The Liberal Democrats’ platform is better costed and more imaginative. As the only party promising a second European referendum they hoped for a windfall of voters from the 48 per cent who voted to remain, as Ukip did from the 52 per cent who voted to leave. But the Brexit choice has been made. Voters, by and large, have moved on. Tim Farron has proved scarcely more convincing as a national leader for the Lib Dems than Paul Nuttall has for Ukip. If opinion polls are even remotely accurate, Britain is returning to two-party politics with a vengeance.

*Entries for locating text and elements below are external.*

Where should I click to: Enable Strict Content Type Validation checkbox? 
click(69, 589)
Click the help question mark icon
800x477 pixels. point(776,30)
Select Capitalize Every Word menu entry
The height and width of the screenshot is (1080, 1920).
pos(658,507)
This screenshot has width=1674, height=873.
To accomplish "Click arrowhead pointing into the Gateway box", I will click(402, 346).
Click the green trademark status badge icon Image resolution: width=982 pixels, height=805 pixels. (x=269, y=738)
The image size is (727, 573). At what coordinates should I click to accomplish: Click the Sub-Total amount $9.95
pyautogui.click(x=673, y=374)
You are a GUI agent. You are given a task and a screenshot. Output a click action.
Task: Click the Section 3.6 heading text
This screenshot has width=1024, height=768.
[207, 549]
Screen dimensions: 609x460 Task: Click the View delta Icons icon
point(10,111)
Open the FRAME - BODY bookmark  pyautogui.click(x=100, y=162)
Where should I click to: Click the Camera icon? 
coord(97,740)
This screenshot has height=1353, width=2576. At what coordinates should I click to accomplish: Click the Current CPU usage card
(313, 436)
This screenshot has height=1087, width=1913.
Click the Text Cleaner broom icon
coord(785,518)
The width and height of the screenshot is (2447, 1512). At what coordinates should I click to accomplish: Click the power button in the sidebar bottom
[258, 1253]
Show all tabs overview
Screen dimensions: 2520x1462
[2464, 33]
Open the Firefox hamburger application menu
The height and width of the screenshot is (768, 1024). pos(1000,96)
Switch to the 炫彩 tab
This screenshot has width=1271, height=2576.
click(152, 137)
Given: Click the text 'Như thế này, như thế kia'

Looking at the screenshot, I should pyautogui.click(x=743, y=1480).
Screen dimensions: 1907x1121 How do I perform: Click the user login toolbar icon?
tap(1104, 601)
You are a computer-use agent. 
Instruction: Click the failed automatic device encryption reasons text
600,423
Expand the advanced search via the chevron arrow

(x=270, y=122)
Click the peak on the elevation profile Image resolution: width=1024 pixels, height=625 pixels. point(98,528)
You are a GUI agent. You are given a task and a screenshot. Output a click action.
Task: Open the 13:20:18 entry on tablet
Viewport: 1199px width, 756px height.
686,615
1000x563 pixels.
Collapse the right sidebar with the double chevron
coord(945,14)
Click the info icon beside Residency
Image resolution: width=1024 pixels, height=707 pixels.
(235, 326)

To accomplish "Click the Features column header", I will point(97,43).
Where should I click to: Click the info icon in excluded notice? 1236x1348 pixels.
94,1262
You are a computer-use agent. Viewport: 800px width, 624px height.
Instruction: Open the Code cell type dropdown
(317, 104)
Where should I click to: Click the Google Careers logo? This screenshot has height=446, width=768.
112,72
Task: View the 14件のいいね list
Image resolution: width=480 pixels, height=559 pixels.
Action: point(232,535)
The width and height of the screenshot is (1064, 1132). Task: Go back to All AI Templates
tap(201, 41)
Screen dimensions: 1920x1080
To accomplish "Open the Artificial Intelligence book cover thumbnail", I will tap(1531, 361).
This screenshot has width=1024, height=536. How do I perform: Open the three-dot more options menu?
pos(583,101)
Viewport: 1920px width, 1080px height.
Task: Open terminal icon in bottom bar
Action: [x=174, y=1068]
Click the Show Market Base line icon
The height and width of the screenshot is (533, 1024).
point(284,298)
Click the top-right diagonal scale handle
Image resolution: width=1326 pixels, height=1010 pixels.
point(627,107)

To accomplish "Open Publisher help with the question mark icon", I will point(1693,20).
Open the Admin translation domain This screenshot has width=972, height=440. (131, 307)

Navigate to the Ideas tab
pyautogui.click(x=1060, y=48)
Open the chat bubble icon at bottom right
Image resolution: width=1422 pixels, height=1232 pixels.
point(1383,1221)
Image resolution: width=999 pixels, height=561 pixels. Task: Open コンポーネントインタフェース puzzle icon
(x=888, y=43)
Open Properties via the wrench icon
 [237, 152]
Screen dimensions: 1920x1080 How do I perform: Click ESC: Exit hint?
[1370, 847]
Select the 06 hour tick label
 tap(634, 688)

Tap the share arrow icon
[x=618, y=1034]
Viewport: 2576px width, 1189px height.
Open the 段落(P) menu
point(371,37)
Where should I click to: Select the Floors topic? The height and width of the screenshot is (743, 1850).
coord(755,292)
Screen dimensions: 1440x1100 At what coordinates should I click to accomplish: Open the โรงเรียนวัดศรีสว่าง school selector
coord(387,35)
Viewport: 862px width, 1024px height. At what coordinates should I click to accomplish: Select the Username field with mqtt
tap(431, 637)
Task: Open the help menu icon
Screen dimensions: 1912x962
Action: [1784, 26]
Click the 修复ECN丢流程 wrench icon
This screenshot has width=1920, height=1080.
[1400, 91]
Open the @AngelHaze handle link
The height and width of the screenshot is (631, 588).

The party best placed to form the next government is without doubt the Conservatives. The nation is entering a period of uncertainty that will involve change as momentous as any since the Second World War. Mrs May’s party is the only one to have grappled seriously with the complexities of Brexit, or with the challenge of funding public services when growth is in danger of stalling. None of the others has earned the public’s trust, and a cabinet led by Mr Corbyn would be a catastrophe. The prime minister herself has had a bruising campaign but remains a formidably experienced politician. She has an appetite for detail that will serve her well in Brexit talks. She has shown she can take tough decisions. There will be plenty more and she must now show she can be resolute in sticking to them. As the population ages and healthcare costs soar, there is no easy way of keeping the NHS solvent and the economy afloat.

In 1987, a bout of pre-election Tory nerves was followed by a period of unprecedented prosperity. Mrs May should be inspired by that lesson to offer a more compelling, optimistic vision of Britain outside Europe sufficient to attract a new generation of entrepreneurs. As a former home secretary she knows that terrorist attacks lead quickly to talk of the trade-offs between liberty and security that are needed to keep us safe. She needs to speak up for both.

“Brexit means Brexit” has given way to “enough is enough”. Mrs May has our vote, but assuming she wins tomorrow it will be despite the platitudes, not because of them. She needs to broaden her circle of advisers, find the inner steel that has been missing during the campaign and be the bloody difficult woman she says she can be. As Brenda from Bristol said once reconciled to the election, “You need somebody who’s got a little bit of guts to get us all going.” It is time for Mrs May to show she is worthy of Brenda’s vote.